What you have to do » Copy the entries verbatim, from the first line through the line containing "will tap(431, 1647).".

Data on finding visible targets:
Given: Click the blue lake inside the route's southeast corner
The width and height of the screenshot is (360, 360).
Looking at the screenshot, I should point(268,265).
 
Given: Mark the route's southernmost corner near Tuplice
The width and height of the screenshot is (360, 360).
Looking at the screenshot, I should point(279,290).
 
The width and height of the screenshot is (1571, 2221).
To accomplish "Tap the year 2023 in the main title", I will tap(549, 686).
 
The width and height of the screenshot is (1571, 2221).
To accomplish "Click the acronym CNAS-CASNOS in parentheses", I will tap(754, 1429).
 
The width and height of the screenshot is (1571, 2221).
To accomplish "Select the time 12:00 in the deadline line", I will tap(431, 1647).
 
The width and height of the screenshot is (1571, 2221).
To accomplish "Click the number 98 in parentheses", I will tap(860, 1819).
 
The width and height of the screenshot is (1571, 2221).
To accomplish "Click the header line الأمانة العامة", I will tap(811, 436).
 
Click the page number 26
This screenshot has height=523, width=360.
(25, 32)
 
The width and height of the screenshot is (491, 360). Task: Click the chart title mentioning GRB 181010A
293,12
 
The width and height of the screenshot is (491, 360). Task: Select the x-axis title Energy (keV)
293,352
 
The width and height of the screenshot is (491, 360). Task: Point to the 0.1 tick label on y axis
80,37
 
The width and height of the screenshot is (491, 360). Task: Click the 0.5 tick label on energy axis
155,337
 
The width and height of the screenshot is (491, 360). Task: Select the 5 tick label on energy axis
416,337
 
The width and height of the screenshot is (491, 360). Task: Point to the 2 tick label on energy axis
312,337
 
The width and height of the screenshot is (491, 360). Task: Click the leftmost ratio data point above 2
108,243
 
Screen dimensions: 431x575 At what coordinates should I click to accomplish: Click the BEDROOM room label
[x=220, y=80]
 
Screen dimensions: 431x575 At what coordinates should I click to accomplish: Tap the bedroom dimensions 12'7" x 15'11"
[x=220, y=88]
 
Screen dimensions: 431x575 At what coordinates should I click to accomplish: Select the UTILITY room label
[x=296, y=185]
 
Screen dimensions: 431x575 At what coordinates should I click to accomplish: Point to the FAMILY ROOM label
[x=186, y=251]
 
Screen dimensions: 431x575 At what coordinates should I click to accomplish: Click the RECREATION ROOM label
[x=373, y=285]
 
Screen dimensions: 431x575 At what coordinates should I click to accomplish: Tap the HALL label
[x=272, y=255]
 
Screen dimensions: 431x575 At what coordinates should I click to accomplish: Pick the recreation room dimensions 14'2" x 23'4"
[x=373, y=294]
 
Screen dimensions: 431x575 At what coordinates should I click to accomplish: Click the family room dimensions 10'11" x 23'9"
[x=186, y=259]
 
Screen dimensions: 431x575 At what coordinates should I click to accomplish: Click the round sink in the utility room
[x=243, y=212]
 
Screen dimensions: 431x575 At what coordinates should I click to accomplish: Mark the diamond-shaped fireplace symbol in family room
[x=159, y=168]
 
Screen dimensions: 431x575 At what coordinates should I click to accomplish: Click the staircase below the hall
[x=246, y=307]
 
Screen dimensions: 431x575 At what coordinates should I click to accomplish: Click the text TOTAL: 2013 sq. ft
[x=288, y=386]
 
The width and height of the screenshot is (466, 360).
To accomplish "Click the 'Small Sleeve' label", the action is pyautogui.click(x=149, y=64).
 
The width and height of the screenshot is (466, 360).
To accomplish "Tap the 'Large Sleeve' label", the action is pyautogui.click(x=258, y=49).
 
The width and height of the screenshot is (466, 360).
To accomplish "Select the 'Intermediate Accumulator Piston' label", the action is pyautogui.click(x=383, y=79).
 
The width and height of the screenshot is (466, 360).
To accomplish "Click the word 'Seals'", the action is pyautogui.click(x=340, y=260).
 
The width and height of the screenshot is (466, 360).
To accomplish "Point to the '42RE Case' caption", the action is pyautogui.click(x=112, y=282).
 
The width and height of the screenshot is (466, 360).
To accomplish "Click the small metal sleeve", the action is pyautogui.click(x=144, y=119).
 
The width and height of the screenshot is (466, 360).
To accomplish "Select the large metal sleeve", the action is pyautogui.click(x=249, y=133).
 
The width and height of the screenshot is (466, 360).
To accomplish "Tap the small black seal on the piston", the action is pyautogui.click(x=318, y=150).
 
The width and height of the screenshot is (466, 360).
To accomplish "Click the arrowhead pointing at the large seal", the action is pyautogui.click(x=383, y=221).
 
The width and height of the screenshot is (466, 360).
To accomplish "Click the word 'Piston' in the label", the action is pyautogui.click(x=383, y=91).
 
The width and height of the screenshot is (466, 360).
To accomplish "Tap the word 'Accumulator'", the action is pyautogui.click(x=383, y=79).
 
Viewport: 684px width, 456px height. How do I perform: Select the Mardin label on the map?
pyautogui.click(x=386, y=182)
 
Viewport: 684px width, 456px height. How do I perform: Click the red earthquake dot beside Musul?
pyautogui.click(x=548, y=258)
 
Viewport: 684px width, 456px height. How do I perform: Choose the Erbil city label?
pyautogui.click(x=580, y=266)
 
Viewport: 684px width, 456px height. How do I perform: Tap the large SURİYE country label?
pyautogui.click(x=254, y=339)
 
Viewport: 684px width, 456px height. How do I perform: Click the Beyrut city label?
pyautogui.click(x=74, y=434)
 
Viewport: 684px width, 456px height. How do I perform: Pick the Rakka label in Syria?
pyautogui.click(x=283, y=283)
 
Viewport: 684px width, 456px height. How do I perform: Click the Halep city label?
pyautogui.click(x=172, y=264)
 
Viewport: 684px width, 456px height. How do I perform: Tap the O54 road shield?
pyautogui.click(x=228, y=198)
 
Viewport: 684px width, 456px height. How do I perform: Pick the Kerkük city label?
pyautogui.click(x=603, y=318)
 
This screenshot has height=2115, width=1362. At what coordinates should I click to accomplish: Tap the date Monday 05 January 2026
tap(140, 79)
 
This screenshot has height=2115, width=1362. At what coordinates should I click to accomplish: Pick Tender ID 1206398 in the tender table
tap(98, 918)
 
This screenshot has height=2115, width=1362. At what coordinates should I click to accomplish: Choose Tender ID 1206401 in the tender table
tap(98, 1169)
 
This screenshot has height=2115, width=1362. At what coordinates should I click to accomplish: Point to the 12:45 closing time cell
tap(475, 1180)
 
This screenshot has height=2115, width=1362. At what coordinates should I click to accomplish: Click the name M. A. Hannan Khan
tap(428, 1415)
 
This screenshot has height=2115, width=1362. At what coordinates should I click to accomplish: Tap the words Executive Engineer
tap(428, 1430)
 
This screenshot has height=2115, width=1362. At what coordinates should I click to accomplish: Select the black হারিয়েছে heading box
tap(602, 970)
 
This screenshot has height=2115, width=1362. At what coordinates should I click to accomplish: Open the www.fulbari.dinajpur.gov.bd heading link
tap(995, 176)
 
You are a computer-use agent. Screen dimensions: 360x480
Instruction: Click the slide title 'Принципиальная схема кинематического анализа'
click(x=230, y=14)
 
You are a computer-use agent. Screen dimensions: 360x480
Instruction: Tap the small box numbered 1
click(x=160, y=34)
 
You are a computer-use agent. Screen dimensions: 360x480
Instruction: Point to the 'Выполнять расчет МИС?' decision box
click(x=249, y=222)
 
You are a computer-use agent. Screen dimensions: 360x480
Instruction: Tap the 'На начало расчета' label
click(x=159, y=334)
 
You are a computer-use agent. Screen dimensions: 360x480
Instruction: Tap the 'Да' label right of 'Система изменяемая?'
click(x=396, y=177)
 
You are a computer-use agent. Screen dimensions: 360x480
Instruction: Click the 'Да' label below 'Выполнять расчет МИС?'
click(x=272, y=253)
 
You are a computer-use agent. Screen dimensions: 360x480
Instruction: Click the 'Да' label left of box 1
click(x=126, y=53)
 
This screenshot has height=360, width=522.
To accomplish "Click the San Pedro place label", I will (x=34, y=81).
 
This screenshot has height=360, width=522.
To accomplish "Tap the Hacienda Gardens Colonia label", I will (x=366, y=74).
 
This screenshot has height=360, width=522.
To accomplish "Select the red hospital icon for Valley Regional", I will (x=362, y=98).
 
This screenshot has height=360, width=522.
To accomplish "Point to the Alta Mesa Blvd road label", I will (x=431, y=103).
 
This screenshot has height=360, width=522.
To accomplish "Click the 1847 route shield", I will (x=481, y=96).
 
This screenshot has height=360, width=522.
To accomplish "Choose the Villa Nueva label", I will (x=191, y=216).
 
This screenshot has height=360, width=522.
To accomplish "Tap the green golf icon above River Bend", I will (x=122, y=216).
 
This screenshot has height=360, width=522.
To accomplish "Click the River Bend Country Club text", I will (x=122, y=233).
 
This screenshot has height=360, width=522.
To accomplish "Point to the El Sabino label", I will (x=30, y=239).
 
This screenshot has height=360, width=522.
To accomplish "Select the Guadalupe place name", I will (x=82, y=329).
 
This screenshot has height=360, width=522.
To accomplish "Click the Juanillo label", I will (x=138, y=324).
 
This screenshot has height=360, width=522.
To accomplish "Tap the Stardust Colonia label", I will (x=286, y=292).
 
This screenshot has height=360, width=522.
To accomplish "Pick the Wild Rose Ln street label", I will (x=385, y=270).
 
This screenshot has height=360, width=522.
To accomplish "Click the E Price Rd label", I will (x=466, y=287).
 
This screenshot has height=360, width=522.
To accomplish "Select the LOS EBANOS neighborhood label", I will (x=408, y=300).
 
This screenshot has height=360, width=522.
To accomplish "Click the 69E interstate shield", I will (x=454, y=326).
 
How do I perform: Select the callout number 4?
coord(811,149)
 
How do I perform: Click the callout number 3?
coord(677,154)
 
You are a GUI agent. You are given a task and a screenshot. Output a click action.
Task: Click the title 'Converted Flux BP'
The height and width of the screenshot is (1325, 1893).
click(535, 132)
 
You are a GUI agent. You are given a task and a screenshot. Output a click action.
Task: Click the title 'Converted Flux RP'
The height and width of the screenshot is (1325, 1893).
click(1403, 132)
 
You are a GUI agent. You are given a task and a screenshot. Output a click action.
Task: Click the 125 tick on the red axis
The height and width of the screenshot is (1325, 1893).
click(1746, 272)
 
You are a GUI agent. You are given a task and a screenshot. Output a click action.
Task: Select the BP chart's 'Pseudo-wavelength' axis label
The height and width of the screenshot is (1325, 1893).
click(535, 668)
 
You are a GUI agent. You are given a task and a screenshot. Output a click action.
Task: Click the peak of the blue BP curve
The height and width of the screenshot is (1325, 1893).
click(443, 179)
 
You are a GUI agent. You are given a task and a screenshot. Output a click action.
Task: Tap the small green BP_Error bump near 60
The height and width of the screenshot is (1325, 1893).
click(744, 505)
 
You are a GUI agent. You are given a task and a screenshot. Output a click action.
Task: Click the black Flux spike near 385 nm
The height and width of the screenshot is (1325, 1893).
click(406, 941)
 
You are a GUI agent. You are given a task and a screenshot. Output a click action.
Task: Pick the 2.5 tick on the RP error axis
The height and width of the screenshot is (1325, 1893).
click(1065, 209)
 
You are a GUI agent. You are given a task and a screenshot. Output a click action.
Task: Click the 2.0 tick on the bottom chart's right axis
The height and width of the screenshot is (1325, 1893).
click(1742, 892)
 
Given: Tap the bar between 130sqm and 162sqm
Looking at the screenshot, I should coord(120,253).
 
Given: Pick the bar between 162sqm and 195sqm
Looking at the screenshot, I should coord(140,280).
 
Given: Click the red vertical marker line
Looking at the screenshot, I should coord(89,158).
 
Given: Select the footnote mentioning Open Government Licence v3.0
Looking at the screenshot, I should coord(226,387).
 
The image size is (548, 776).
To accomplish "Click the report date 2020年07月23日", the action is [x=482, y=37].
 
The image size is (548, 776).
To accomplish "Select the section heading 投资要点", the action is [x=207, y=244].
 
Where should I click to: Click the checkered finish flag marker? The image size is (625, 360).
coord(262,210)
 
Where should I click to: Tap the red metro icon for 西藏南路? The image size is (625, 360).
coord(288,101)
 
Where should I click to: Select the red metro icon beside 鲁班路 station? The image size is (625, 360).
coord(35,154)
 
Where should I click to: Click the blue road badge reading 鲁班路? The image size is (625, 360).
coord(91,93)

Completed exercise »
Given: Click the blue lake inside the route's southeast corner
The width and height of the screenshot is (360, 360).
Looking at the screenshot, I should point(268,265).
 
Given: Mark the route's southernmost corner near Tuplice
The width and height of the screenshot is (360, 360).
Looking at the screenshot, I should point(279,290).
 
The width and height of the screenshot is (1571, 2221).
To accomplish "Tap the year 2023 in the main title", I will tap(549, 686).
 
The width and height of the screenshot is (1571, 2221).
To accomplish "Click the acronym CNAS-CASNOS in parentheses", I will tap(754, 1429).
 
The width and height of the screenshot is (1571, 2221).
To accomplish "Select the time 12:00 in the deadline line", I will tap(431, 1647).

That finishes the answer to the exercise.